P53 plays a crucial role in both innate and adaptive immune cells [27, 28]. The anti-inflammatory mechanisms of P53 manifest in various ways, with its primary effect being the inhibition of the inflammatory transcription factor NF-κB [11, 29]. Accumulating evidence suggests that NF-κB is associated with M1 macrophage activation [30]. M1 macrophages predominantly secrete pro-inflammatory factors, including TNF-α, IL-6, and IL-1β, while M2 macrophages secrete anti-inflammatory factors such as IL-10 and Arg-1 [20, 21]. Our in vitro and in vivo experimental results demonstrated that inhibiting P53 increased the expression of TNF-α and IL-6, while activating p53 decreased their expression, which was consistent with previous studies [31]. Therefore, we suggest that the effect of P53 on the secretion of inflammatory cytokines may be related to the polarization of macrophages.
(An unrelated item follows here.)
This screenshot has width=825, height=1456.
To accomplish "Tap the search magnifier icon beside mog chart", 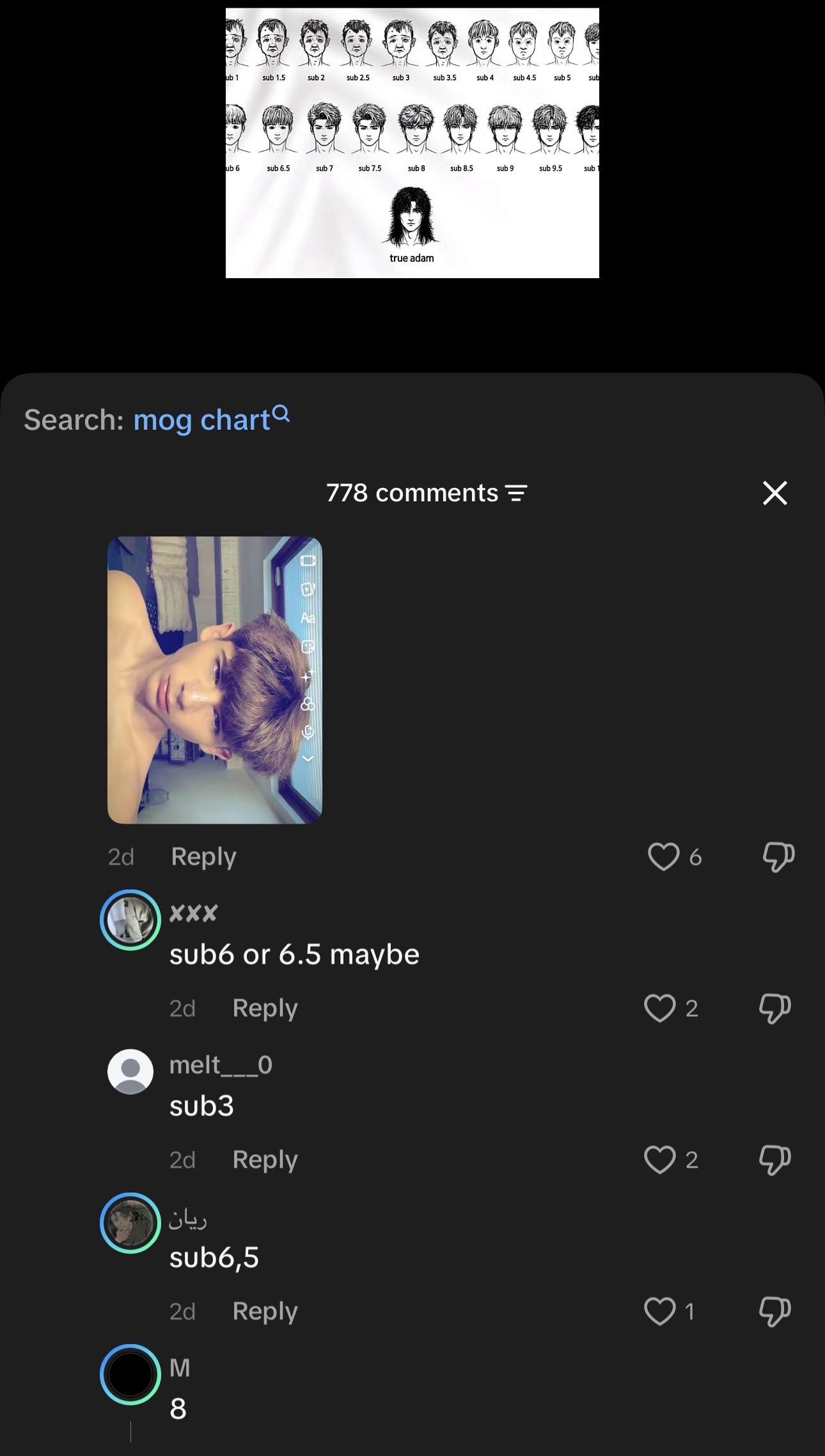I will click(x=281, y=414).
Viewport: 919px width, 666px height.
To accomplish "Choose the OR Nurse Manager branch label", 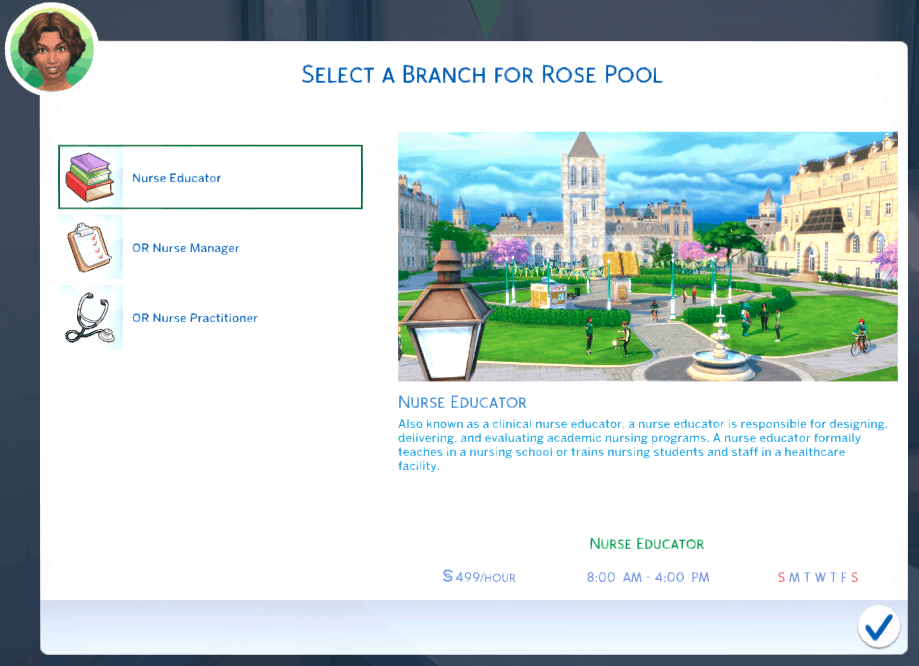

In vivo studies are crucial for overcoming the limitations of in vitro studies, as they more accurately replicate the local immune microenvironment of periodontitis and can validate the effects of P53 on disease progression beyond its impact on isolated macrophages. Our results demonstrate that treatment with P53 activator led to a significant improvement in clinical symptoms of mice periodontitis, including reduced alveolar bone resorption and attachment loss, as well as lower levels of inflammatory cytokines in the local tissues and serum. These findings support previous studies that suggest the modulation of macrophage polarization could be a promising strategy for preventing or treating periodontitis in susceptible individuals [32]. Our experimental results indicate that the activation of P53 helps to maintain a healthy M1/M2 macrophage ratio in inflamed periodontal tissues, primarily by inhibiting the differentiation of macrophages into the M1-type. These results suggest that regulating p53 could be a viable therapeutic strategy for managing periodontitis.

To avoid compensatory mechanisms that may arise from P53 inhibitor administration, we utilized p53-CKO mice to construct the periodontitis model and investigate the effects of p53 deletion on disease progression. Our findings are consistent with those of Claudia Morganti et al., supporting the notion that P53 plays a crucial role in regulating the immune response in periodontitis [31, 33]. Our results revealed that p53-CKO mice had a more rapid progression and more severe symptoms of periodontitis compared to WT mice, indicating that p53 deficiency renders mice more susceptible and reactive to periodontitis stimuli. This suggests that P53 plays a crucial role in maintaining the homeostasis of the periodontal immune microenvironment and enhancing resistance to external stimuli. Interestingly, previous study had demonstrated that p53-deficient macrophages exhibit increased survival rates of Mycobacterium tuberculosis, whereas the application of P53 activators can decrease this survival rate by regulating the polarization of M1 macrophages [22]. Therefore, P53 activators may have potential therapeutic applications for the treatment of tuberculosis [22]. Given that periodontitis is a chronic infectious disease, we postulate that P53 activation may alleviate periodontitis by reducing the survival rate of P. gingivalis, which is the primary pathogen responsible for the disease.

CONCLUSIONS

Our in vitro and in vivo experiments demonstrated that P53 has a significant influence on macrophage polarization under inflammatory conditions. Specifically, inhibition of P53 promoted macrophage differentiation towards M1-type, which accelerated the progression of periodontitis. While activation of P53 impaired the ability of macrophages polarization towards M1-type and relieved periodontitis symptoms. Therefore, P53 may represent a potential therapeutic target for managing periodontitis, providing a deeper understanding of the disease mechanisms.